* Jobs *
(1) From the article on the Mercedes driver line-up below, output the passage starting with "In the aftermath" and going on through "race with nothing.", copied word for word.
(2) Name every racing driver mentioned in the article on the Mercedes driver line-up below.
(3) According to the article on the Mercedes driver line-up below, how many seasons did Bottas spend at Williams?

Another year, another season filled with conjecture over the potential line-up at Mercedes is already underway. With its talisman in Lewis Hamilton looking to extend his stay and a new era of technical regulations inbound, the time has come for the Silver Arrows to put faith in youth and justify its own junior program.
In the aftermath of Nico Rosberg’s shock departure, Mercedes have understandably erred on the side of caution with its line-up, given the in-fighting that happened between Rosberg and Hamilton. There had to be some sort of harmony within the team to ensure they could focus on results and not the constant war between its drivers, fearing they would collide and leave a race with nothing.
In came Bottas, a typically calm, cool and collected Finn but one who had proved his chops for four seasons at Williams where he shone alongside Pastor Maldonado and held his own against veteran Felipe Massa, who himself was no slouch despite being in the final years of his career.

* Data shown *
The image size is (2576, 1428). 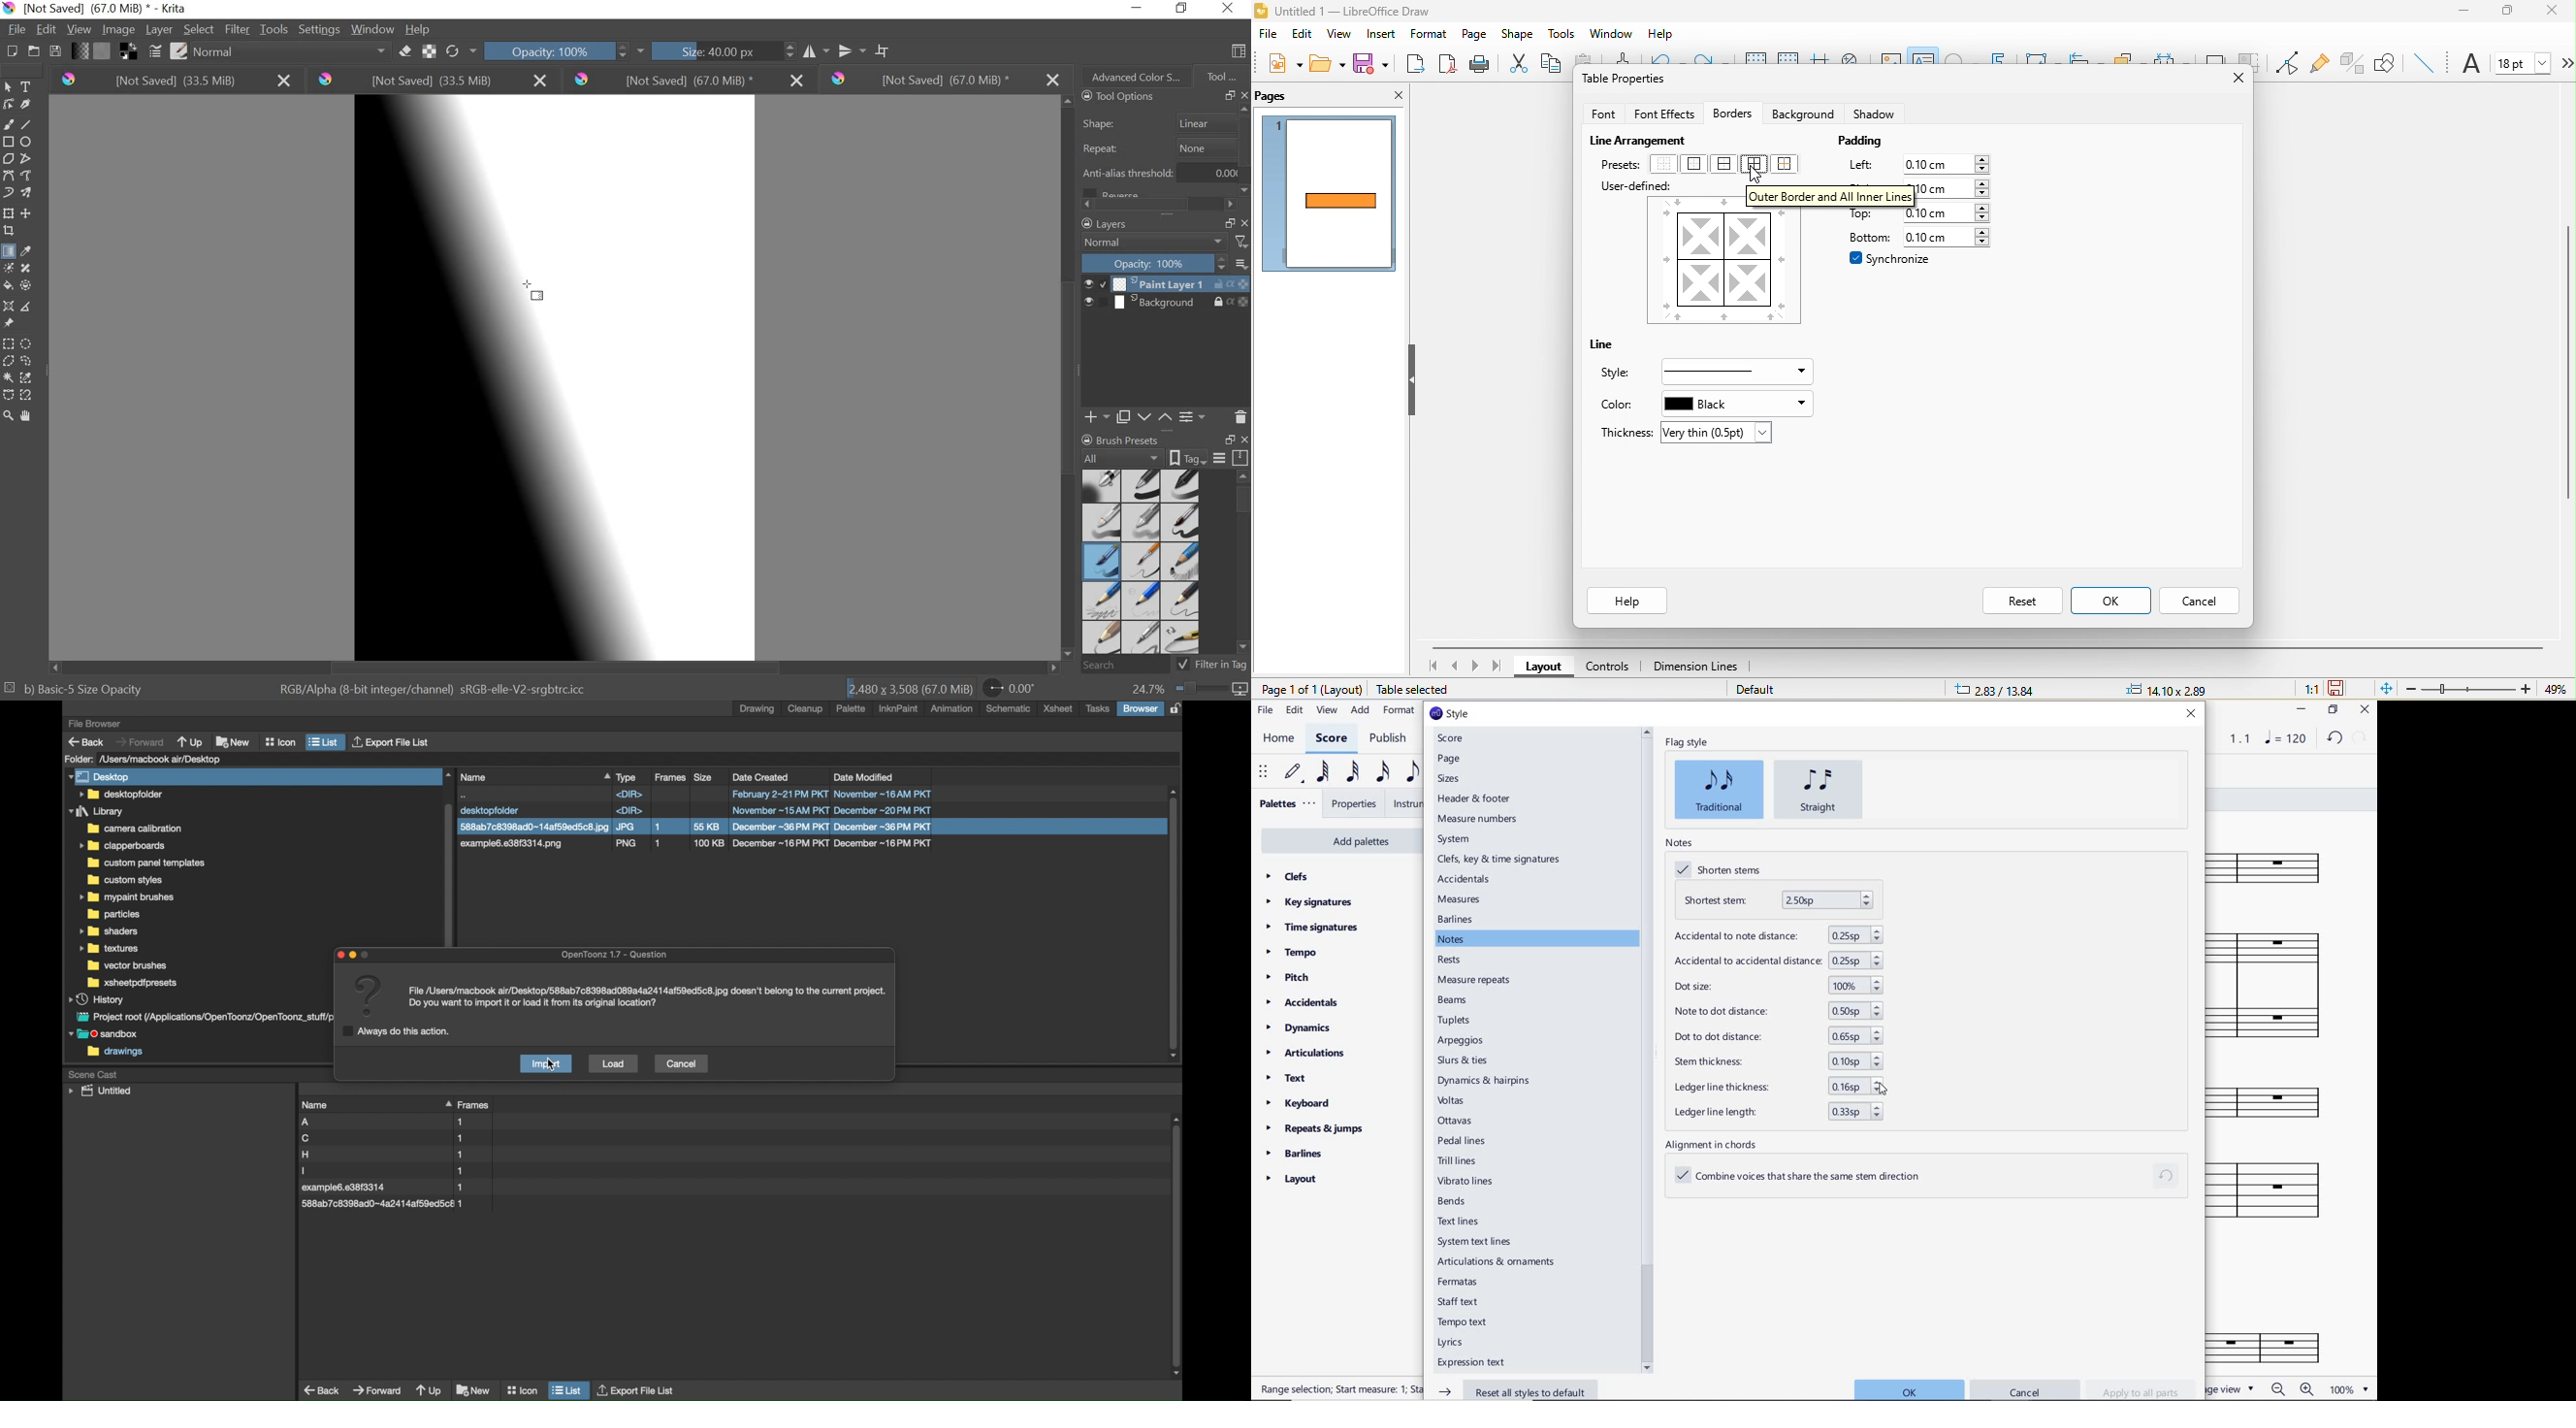 What do you see at coordinates (8, 377) in the screenshot?
I see `continuous selection` at bounding box center [8, 377].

* Task-by-task results *
(1)
In the aftermath of Nico Rosberg’s shock departure, Mercedes have understandably erred on the side of caution with its line-up, given the in-fighting that happened between Rosberg and Hamilton. There had to be some sort of harmony within the team to ensure they could focus on results and not the constant war between its drivers, fearing they would collide and leave a race with nothing.

(2) Lewis Hamilton, Nico Rosberg, Bottas, Pastor Maldonado, Felipe Massa

(3) Four seasons.